Yes, it is very mathematically demanding. Yes, some of the discussions (particularly towards the ends of chapters) are thoroughly inpenetrable. And yes, each chapter features a few problems of the type "Show that (horrendous expression)=(even worse expression)=(multi-line, triple sum of modified Bessel functions expression)." But with a serious effort you'll make it through the first 3/4 of every chapter and >half the problems; the remaining parts are usually specialized topics anyway. The hardest part of studying this text is simply the large amount of time you need to invest; it doesn't read like Griffiths' book. And what did you expect, E&M to be easy?

To those of you who truly hate this book (and judging by the reviews, there's a fair number of you), you might try the following substitutes/supplements: 1) Landau's Classical Theory of Fields: covers E&M in vacuo, with special relativity present from the beginning. Worked problems, E&M section is ~200 pages. 2) Mathews and Walker, Mathematical Methods- useful for special functions (Jackson's Chap. 3 presentation is somewhat brief). 3) Landau's Electrodynamics of Continuous Media- covers E&M in matter. I haven't used this one (yet), but people seem to love it. Again, worked problems. (Of course, find them in the library first!)
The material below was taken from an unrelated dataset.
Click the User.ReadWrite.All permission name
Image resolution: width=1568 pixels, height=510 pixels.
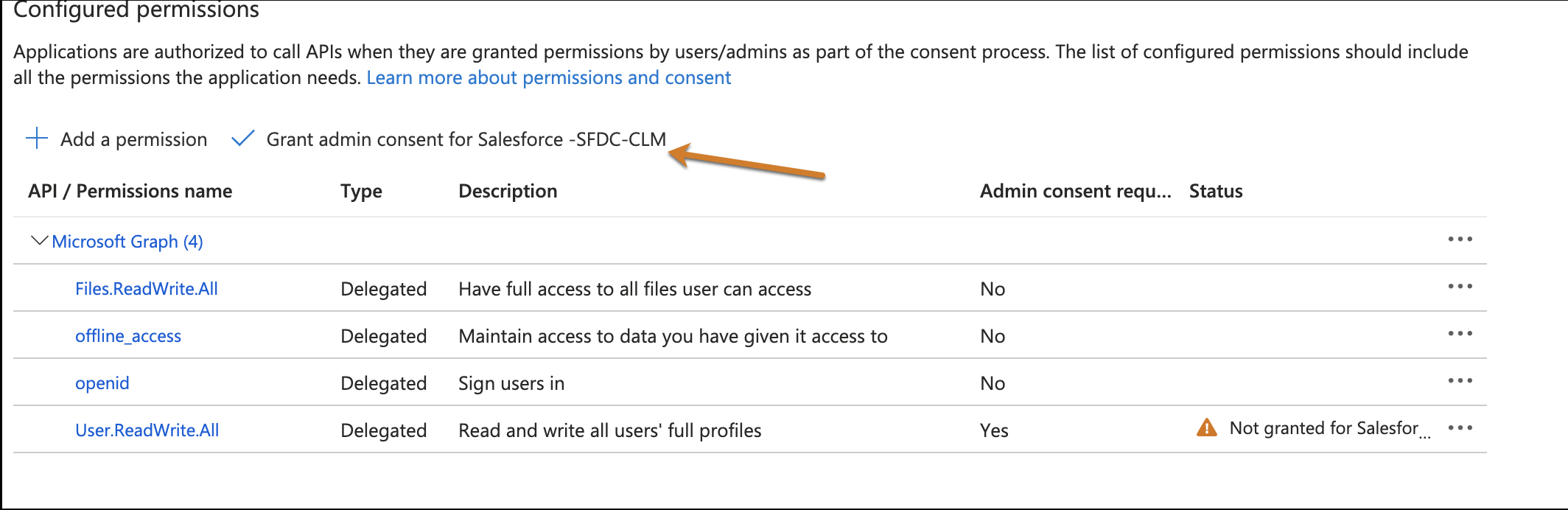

The most comprehensive Physics text I have ever read
There is a reason that so many universities use this text for graudate courses in E&M. Every single special function that I successfully avoided as an undergrad has shown up within the pages of this text. Jackson is thorough and more thorough. Chapters 2 and 3 introduce fundamental techniques that must be mastered in order to understand the rest of the text. Jackson's treatment of separation of variables (while solving Laplace's Equation) does not stop with the introduction of Legendre Polynomials and Spherical Harmonics... he then introduces Bessel Functions, and eventually connects Green's Functions with expansions in spherical and cylindrical coordinate systems. He has a brief section on mixed boundary conditions at the end of chapter 3. For anyone looking for a very comprehensive text on the subject of electrodynamics, I strongly recommend this book.

Excellence in Physics
First off, this is either a graduate book or a senior undergraduate book in Physics. The book assumes at least 2 years of college math, preferably for engineering or physics folks.

What sets this book apart is the focus on physics is perfect as we understand E&M theory at this point. Unlike other imperfect college texts like Lorraine and Courson, this book contains no errors. While some may no like "and the proof is left to the reader", the book is meant to teach people who are focused on physics but can describe the process mathematically as well as in regular language.

The assumption is that there has already been a rigorous introduction of both physics and mathematics so this book is NOT a casual read.

The beauty of this book is that it's not just teaching knowledge but it teaches one how to think. To those who can rise to the occasion and draw upon their education, professors and peers, there is the satisfaction of really understanding E&M clearly and concisely.

To those who only seek rote knowledge, this book will be too challenging.